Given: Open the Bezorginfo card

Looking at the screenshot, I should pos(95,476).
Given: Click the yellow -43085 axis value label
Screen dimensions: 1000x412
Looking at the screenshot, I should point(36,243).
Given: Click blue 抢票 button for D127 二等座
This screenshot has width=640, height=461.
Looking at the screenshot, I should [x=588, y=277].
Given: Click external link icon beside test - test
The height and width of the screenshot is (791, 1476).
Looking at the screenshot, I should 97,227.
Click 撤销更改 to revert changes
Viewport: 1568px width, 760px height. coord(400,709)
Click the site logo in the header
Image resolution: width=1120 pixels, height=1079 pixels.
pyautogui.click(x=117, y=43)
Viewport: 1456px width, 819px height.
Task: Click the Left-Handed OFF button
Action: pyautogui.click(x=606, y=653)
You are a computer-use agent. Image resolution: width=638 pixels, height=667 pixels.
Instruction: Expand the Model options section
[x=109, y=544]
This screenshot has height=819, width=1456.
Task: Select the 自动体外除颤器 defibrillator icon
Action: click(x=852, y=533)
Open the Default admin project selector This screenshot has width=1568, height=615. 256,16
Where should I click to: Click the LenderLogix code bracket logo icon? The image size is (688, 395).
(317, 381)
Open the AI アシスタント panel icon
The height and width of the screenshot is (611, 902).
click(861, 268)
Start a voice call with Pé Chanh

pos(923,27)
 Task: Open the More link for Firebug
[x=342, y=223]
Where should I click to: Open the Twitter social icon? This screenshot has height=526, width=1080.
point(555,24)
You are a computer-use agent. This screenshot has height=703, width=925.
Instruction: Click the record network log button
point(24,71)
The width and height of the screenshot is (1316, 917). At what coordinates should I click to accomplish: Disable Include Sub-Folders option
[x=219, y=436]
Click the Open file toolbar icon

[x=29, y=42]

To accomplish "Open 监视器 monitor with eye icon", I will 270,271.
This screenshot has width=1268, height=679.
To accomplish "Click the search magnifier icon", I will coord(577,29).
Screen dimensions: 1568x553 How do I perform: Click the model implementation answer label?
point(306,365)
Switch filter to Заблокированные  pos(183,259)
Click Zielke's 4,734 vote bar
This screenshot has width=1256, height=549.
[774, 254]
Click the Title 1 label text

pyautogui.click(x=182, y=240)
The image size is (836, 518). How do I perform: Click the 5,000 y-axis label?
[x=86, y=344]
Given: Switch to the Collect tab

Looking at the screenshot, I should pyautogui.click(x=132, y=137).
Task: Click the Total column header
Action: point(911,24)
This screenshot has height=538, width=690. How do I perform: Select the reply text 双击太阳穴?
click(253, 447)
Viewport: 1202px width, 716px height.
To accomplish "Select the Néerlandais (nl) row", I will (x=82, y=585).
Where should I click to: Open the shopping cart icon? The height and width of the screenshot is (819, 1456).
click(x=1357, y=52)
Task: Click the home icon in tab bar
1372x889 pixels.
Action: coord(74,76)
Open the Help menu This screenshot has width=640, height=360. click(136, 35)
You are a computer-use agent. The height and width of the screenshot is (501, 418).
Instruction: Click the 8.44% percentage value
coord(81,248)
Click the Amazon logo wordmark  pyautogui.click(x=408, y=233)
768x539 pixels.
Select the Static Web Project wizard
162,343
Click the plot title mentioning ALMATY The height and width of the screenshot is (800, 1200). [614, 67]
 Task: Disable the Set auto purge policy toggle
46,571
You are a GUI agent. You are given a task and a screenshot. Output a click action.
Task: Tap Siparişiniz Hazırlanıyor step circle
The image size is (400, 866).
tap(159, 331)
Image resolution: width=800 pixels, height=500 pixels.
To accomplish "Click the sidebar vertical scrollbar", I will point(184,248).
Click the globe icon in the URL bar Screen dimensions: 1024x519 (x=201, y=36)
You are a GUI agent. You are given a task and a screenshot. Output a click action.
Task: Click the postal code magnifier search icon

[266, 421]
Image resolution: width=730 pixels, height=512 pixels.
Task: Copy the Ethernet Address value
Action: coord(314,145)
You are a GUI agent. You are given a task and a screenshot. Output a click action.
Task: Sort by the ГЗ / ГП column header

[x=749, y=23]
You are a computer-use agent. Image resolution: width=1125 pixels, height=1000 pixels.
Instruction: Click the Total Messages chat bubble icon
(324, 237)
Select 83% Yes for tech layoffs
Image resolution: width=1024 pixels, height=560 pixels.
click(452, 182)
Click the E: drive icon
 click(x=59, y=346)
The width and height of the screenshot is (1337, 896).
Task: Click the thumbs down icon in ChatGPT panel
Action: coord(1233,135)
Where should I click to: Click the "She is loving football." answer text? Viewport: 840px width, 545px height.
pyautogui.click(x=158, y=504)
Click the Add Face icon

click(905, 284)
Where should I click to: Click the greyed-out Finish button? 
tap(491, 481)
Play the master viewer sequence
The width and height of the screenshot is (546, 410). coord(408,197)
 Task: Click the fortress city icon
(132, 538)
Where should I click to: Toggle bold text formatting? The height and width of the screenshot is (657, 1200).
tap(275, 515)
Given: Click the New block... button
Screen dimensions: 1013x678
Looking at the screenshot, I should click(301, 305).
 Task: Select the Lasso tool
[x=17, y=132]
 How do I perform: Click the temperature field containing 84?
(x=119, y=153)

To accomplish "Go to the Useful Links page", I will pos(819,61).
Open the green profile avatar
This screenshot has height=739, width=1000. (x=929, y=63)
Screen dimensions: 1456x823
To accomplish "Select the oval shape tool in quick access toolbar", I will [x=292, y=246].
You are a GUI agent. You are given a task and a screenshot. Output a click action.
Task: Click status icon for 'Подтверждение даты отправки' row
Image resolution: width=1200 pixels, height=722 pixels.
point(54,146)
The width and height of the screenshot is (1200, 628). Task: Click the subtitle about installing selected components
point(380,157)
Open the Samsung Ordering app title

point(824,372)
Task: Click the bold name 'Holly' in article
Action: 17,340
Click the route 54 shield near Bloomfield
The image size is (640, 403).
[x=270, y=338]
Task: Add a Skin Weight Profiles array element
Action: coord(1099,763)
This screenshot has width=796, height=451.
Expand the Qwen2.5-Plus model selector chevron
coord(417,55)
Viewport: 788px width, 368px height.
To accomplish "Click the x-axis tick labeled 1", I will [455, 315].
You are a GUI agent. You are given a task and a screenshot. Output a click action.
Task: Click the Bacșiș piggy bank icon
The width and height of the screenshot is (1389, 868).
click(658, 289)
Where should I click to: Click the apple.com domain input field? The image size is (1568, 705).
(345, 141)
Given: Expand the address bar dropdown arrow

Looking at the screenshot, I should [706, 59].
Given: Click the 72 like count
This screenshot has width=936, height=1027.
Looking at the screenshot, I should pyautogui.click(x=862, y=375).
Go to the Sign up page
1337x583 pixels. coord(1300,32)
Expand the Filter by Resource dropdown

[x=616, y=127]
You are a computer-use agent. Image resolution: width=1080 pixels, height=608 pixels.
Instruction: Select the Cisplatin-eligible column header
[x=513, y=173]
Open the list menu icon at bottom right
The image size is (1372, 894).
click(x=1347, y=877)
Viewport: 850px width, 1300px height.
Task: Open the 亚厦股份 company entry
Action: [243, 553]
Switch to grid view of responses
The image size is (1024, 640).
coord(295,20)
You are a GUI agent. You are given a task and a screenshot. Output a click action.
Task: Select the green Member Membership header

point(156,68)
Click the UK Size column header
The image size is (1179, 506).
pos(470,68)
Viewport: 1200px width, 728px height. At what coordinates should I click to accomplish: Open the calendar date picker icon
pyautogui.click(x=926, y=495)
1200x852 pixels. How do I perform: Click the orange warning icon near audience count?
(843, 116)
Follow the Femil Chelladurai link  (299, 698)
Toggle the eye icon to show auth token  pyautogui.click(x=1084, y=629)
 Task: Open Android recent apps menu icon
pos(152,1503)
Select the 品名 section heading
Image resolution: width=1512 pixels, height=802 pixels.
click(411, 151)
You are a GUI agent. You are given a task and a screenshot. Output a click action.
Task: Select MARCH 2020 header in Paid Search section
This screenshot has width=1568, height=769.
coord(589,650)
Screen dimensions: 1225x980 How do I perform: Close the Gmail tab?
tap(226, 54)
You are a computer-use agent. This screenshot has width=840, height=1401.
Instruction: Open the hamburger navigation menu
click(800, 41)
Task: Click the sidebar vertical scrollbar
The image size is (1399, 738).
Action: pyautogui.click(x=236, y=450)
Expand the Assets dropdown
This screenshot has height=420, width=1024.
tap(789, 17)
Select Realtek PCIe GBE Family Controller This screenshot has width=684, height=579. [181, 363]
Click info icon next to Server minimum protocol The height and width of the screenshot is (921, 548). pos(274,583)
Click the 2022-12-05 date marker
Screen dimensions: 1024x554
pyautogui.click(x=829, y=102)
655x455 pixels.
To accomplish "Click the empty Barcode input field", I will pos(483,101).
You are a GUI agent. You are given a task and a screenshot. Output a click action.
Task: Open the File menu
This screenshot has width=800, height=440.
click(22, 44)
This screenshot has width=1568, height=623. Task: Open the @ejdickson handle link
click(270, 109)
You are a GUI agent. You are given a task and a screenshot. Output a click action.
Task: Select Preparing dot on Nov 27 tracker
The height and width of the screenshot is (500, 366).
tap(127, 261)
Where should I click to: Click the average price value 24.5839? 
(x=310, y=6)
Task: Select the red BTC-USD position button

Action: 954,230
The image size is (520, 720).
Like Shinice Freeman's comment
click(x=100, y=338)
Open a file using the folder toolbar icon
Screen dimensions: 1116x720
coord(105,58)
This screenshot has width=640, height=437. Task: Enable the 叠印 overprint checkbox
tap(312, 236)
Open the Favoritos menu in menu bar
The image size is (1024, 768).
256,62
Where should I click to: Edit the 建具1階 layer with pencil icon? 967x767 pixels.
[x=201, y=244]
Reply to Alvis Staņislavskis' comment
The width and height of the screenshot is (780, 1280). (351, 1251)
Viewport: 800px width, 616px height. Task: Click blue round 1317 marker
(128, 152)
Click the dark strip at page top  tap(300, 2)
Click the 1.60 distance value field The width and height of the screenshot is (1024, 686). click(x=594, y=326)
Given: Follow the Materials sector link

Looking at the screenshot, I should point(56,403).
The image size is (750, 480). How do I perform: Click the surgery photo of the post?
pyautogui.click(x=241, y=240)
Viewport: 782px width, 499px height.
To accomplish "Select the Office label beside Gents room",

▬▬▬▬▬▬▬▬▬▬

=== Task item ===
In the entries above, count each line containing the word "sidebar" and reply with only the count.

=== Solution below ===
2